AirByte has a lot of connectors. One of the connectors you can use is the source file connector which allows you to source CSV, JSON, Excel, Feather, Parquet. Then you can use the StarRocks AirByte destination connector to load that data into StarRocks. This tutorial solves the EL part of ELT. At the end of the tutorial you should do your own T “transform” to restructure the data to what you need it to be.
Prerequisites
For this tutorial you need to:
- Have Docker Desktop or podman container runtime installed.
- A StarRocks or CelerData database.
- An Airbyte instance.
- Configure AirByte.
Have Docker Desktop or podman container runtime installed
This is out of scope for the tutorial.
A StarRocks or CelerData database cluster
This is out of scope for the tutorial. We also used #24771 to expose a local StarRocks cluster to the internet.
An Airbyte instance.
This is out of scope for the tutorial but we used the AirByte Docker Compose environment that was shown in https://docs.airbyte.com/quickstart/deploy-airbyte/.
Configure AirByte
First you need to add a new connector. Navigate to settings → destinations and click on “add a new connector”.
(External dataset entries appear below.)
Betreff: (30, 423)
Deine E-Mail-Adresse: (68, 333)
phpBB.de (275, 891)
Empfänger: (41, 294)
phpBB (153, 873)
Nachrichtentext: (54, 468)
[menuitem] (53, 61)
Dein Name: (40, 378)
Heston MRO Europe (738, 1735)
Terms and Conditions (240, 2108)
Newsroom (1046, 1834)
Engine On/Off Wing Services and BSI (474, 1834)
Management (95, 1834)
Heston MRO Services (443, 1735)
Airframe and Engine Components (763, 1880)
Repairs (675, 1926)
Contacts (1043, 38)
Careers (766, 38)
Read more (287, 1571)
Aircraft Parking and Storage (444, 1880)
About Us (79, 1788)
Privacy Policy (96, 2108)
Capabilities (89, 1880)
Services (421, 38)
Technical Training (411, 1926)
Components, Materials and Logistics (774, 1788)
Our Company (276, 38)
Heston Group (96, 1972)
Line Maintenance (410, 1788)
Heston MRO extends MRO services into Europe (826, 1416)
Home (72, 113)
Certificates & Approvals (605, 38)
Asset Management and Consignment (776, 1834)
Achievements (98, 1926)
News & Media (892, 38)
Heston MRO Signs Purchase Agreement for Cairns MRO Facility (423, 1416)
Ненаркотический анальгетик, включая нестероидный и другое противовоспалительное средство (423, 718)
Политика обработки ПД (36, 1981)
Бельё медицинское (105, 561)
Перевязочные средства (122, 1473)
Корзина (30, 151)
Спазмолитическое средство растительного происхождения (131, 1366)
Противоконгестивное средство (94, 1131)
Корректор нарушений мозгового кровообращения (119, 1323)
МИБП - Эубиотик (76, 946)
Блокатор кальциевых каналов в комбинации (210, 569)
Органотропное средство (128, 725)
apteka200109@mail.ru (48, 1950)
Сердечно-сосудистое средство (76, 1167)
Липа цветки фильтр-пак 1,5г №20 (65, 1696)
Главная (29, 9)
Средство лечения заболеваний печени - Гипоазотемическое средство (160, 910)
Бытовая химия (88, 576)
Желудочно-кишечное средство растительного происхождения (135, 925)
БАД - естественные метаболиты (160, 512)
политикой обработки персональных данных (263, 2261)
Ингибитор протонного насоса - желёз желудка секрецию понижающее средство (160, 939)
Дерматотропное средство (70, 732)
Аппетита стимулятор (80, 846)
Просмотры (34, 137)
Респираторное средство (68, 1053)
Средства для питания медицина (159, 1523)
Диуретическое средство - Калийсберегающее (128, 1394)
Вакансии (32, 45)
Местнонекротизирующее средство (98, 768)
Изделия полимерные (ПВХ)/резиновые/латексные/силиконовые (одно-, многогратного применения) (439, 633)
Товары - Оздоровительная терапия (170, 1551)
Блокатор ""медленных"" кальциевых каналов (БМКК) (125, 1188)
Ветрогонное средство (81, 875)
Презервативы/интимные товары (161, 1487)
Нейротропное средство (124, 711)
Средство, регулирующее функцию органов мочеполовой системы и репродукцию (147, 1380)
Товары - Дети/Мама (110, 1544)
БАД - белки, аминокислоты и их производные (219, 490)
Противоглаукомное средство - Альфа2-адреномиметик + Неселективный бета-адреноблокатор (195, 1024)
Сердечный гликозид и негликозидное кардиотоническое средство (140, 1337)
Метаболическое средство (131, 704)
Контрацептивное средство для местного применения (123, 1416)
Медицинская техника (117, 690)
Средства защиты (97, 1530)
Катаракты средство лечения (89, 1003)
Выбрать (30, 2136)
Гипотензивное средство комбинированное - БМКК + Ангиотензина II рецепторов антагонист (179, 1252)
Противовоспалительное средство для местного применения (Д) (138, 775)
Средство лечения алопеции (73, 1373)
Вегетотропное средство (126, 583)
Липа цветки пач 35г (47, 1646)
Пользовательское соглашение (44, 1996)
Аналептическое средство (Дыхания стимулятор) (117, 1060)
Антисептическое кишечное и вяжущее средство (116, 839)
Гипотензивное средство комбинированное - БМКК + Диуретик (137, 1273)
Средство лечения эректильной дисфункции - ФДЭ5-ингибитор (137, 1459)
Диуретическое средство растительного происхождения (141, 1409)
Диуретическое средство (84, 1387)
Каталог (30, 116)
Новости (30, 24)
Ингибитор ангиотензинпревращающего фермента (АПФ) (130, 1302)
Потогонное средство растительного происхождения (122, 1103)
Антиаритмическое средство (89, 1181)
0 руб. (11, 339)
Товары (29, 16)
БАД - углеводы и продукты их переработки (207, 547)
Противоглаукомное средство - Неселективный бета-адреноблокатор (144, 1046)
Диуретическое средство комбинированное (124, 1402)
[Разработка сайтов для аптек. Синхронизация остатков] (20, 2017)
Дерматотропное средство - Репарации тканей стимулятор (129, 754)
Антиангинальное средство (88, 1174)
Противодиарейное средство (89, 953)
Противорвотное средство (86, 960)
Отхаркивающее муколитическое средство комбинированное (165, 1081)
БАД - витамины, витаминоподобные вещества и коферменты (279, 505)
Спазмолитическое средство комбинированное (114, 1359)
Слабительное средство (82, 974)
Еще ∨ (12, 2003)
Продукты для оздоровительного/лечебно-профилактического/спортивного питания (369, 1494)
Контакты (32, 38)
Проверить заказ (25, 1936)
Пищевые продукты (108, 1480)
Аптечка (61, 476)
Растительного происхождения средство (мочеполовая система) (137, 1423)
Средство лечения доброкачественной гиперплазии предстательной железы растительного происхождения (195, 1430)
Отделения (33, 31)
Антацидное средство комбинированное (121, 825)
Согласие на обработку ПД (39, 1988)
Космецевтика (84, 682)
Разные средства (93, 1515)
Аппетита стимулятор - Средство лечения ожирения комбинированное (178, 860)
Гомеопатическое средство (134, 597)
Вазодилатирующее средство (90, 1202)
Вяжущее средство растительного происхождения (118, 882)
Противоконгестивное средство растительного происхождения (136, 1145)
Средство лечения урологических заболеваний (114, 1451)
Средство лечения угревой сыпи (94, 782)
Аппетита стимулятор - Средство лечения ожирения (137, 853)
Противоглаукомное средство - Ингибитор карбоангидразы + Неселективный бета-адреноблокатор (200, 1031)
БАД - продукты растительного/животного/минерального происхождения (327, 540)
Container is available at starrocks/destination-starrocks:latest
and you can see all versions at Docker
Next, you’ll see “StarRocks” in the list of destinations connectors. Select it.
Fill out the information for your StarRocks/CelerData instance.
Screenshot of the connection info for StarRocks allIn1 Container image with serveo.net #24771
Note: HTTP port for StarRocks allin1 container is port 8040.
Screenshot of the connection info for CelerData Cloud
Note: HTTP port for cloud.celerdata.com is port 443
For this tutorial, we’ll load a parquet file from NYC Taxi
https://d37ci6vzurychx.cloudfront.net/trip-data/green_tripdata_2023-01.parquet
Note: There is an upper file size limit so parquet files like yellow_tripdata are too large and will crash the airbyte worker threads. See airbytehq/airbyte#27174 and airbytehq/airbyte#27169
Now we need to setup a connection. Pick the source we created.
Then pick the destination that we created.
Do a check before finalizing the connection.
Here is the log output after a successful sync.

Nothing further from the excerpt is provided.